_The request_
Copy out, word for word, the part of the records that opens with the line containing "is (1440, 2560)." and closes with the line containing "pyautogui.click(x=349, y=392)", both of those lines included.

_Entries supplied_
** start **
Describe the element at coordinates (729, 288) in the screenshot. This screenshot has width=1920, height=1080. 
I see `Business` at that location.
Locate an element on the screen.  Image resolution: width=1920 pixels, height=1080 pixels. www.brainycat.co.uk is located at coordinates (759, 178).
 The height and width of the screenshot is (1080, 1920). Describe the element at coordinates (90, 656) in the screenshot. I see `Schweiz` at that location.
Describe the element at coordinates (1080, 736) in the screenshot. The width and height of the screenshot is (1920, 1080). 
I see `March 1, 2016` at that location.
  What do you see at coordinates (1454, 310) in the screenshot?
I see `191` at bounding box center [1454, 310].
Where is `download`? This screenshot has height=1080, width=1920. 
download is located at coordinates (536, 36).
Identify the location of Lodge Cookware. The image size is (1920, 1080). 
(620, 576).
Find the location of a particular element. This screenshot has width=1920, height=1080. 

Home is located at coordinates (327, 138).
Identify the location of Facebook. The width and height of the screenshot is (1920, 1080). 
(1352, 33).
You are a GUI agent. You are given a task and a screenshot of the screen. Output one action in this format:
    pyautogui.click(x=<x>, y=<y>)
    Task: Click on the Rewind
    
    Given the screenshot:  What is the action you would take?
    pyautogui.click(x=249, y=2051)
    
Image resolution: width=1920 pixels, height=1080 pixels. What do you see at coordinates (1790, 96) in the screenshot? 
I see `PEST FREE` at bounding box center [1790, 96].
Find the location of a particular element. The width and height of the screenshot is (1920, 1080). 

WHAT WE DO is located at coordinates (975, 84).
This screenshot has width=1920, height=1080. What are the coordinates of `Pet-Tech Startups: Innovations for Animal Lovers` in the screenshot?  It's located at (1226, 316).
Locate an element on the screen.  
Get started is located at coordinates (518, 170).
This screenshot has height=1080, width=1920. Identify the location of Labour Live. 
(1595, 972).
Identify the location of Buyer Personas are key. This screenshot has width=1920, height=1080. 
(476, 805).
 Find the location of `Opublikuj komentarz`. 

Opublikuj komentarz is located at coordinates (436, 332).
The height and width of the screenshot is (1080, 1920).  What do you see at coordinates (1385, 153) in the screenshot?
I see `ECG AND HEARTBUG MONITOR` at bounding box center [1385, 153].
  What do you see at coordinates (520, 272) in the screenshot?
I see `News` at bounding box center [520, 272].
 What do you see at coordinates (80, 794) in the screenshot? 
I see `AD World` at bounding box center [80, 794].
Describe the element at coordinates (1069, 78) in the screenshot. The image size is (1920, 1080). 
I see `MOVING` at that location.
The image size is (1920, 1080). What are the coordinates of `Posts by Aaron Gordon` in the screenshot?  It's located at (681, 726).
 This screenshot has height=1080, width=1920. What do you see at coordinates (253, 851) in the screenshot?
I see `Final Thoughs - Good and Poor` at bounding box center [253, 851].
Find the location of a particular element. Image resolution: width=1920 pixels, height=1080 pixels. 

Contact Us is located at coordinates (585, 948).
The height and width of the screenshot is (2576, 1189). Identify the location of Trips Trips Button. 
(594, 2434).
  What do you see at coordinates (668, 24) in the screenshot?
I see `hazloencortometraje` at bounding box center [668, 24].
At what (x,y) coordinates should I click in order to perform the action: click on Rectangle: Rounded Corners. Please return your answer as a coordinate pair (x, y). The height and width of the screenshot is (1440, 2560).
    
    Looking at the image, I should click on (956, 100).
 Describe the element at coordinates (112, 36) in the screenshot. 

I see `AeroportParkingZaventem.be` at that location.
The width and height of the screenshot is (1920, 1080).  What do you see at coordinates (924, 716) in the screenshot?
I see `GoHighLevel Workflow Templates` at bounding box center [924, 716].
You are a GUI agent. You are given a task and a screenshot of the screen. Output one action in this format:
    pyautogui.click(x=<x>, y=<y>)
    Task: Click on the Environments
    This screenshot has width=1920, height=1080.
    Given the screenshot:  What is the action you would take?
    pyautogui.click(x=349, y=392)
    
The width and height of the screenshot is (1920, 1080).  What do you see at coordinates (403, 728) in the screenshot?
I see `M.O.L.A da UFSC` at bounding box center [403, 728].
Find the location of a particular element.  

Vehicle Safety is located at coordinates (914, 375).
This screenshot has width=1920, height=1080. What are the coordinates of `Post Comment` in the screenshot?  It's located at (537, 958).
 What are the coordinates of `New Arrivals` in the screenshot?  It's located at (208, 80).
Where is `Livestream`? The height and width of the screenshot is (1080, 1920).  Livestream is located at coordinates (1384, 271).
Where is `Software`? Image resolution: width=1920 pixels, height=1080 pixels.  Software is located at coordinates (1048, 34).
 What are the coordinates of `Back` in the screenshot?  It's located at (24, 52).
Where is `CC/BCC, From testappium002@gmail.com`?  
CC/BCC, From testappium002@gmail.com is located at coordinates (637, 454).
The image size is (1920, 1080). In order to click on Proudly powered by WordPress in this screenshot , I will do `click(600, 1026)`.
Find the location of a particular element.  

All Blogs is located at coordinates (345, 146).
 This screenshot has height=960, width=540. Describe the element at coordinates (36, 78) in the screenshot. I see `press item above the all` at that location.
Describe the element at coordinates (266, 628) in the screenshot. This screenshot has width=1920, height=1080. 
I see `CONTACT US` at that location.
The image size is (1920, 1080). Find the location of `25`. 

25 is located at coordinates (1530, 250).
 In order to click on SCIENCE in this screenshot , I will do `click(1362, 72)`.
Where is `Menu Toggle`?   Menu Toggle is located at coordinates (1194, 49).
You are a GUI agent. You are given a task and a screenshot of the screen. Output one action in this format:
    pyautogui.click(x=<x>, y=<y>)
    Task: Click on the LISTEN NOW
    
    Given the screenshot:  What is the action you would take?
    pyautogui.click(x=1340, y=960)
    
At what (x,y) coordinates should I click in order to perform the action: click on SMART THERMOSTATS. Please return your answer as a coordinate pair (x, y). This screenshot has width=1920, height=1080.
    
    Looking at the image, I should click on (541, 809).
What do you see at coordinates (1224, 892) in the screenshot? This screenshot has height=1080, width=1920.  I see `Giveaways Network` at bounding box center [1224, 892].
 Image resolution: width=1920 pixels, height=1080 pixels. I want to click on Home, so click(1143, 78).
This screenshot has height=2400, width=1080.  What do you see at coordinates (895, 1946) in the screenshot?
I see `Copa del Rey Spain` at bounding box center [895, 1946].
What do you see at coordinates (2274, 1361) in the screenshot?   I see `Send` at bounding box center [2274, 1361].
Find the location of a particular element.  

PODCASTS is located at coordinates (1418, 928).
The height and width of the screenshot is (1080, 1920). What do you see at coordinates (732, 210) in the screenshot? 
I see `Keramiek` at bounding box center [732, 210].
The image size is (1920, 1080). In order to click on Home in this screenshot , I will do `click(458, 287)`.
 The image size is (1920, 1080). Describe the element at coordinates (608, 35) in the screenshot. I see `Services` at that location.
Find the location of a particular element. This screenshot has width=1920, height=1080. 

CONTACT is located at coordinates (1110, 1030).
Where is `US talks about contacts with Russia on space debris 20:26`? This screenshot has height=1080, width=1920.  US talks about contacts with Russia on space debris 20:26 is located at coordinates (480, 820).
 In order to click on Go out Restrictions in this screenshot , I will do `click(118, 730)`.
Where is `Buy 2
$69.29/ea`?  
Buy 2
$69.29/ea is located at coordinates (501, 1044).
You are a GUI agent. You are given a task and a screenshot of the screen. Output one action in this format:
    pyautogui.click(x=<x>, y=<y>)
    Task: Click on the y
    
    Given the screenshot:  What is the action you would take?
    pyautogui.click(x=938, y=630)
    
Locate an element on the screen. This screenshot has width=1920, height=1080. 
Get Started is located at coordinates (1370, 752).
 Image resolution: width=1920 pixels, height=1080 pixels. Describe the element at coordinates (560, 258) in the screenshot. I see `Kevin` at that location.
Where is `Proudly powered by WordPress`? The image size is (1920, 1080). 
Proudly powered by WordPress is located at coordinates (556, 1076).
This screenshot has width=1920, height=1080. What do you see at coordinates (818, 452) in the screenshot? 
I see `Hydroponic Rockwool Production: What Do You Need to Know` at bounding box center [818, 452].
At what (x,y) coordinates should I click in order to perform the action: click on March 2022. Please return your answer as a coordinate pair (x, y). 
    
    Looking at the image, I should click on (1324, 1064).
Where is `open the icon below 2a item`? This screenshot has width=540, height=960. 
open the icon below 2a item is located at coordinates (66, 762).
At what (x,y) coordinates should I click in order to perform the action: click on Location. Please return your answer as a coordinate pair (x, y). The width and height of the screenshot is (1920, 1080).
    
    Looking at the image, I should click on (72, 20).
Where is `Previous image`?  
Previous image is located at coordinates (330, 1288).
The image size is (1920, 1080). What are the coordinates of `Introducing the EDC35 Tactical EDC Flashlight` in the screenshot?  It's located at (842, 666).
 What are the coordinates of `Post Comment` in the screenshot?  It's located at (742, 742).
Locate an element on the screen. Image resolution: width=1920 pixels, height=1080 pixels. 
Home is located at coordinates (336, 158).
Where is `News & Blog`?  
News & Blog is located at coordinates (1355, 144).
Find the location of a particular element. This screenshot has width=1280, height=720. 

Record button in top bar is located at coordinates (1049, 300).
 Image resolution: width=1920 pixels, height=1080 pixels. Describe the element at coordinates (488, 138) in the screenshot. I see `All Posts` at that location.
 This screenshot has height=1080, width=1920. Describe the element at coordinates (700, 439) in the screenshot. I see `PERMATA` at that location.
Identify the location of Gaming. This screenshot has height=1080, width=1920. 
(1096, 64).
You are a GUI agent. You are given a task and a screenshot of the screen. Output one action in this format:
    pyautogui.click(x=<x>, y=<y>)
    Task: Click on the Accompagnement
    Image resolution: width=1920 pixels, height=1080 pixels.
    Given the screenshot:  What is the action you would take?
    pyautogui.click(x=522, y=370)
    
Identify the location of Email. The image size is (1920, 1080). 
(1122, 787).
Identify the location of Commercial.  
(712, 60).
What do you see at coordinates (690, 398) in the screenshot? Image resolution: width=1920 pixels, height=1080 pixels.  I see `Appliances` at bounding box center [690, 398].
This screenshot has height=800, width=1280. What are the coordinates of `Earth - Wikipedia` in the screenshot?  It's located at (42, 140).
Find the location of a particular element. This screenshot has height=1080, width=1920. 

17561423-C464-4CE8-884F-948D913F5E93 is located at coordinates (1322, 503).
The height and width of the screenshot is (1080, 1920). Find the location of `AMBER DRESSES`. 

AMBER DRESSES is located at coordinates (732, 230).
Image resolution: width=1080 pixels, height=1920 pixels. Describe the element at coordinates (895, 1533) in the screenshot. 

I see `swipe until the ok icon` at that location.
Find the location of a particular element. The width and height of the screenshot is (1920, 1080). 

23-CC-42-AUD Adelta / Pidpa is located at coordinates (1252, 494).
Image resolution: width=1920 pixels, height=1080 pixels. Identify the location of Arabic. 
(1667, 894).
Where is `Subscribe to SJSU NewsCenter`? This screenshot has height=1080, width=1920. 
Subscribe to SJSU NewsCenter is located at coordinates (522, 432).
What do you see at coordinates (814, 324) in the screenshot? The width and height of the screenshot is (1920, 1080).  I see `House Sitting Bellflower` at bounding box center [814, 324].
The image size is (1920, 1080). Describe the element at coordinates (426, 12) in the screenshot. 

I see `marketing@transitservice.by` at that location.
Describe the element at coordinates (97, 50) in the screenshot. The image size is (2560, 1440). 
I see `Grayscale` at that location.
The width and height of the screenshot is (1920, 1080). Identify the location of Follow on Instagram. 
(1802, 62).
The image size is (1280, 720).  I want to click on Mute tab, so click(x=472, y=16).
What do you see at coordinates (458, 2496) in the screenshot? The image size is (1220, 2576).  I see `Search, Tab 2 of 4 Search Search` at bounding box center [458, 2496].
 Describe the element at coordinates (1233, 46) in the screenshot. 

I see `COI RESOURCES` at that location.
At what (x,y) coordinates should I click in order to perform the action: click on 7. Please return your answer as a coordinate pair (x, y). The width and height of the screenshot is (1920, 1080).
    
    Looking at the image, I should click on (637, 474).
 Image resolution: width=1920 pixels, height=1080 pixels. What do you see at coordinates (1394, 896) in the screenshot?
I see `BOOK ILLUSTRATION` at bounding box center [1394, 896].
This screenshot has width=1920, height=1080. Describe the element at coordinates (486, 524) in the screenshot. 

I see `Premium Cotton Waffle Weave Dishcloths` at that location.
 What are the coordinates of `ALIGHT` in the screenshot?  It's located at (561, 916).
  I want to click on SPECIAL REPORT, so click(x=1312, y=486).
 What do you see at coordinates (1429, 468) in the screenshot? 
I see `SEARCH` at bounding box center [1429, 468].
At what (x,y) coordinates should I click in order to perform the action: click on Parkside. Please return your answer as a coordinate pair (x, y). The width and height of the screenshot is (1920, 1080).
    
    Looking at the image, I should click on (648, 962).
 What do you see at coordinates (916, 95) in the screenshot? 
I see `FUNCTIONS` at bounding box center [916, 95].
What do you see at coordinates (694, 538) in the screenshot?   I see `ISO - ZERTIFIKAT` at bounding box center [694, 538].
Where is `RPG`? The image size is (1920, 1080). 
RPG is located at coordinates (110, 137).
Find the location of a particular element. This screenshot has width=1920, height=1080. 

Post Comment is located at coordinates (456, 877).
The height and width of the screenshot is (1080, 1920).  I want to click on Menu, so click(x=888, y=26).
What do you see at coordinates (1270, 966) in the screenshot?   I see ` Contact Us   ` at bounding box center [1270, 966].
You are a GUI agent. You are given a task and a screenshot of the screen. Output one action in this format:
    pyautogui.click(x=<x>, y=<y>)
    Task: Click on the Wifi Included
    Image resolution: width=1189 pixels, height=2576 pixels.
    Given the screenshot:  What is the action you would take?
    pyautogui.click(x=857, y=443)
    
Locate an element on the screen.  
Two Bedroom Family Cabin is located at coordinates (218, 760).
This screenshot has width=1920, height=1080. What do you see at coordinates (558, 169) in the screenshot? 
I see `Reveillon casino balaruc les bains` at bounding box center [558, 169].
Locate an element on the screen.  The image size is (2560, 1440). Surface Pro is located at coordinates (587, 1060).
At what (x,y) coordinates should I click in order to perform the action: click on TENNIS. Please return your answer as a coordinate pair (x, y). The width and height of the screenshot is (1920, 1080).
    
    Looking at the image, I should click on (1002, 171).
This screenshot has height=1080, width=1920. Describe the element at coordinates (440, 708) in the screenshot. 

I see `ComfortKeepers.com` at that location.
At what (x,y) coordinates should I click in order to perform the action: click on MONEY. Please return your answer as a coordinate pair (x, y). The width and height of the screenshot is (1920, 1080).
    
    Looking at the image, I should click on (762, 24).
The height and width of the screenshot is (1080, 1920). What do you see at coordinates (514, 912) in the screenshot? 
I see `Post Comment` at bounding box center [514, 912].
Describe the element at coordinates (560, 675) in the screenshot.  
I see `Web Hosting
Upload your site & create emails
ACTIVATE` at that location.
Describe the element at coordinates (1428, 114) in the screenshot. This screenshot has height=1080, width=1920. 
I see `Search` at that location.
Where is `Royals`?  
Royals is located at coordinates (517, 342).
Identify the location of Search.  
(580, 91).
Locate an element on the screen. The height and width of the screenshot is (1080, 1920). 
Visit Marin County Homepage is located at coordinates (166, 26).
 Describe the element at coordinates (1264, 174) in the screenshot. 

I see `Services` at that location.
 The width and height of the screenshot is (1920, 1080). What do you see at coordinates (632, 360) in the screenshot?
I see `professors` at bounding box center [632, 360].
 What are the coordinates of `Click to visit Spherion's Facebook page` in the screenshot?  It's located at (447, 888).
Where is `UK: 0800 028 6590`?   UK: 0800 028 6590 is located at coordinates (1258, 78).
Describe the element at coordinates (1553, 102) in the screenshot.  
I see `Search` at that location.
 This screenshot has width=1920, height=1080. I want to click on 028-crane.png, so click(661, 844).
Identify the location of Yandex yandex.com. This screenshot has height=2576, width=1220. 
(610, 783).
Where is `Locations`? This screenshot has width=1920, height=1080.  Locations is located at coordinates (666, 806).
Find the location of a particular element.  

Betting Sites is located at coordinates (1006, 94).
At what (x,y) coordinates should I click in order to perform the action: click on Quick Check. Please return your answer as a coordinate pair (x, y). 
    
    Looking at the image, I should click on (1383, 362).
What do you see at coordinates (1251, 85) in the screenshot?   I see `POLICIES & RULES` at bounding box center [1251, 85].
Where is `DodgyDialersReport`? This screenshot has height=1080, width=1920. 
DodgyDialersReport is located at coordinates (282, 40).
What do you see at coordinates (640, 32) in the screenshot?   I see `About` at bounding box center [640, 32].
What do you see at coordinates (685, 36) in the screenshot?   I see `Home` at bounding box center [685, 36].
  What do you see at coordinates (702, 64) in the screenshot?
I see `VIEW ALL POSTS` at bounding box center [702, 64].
** end **
_Task answer_
At what (x,y) coordinates should I click in order to perform the action: click on Rectangle: Rounded Corners. Please return your answer as a coordinate pair (x, y). The height and width of the screenshot is (1440, 2560).
    
    Looking at the image, I should click on (956, 100).
 Describe the element at coordinates (112, 36) in the screenshot. 

I see `AeroportParkingZaventem.be` at that location.
The width and height of the screenshot is (1920, 1080).  What do you see at coordinates (924, 716) in the screenshot?
I see `GoHighLevel Workflow Templates` at bounding box center [924, 716].
You are a GUI agent. You are given a task and a screenshot of the screen. Output one action in this format:
    pyautogui.click(x=<x>, y=<y>)
    Task: Click on the Environments
    This screenshot has width=1920, height=1080.
    Given the screenshot:  What is the action you would take?
    pyautogui.click(x=349, y=392)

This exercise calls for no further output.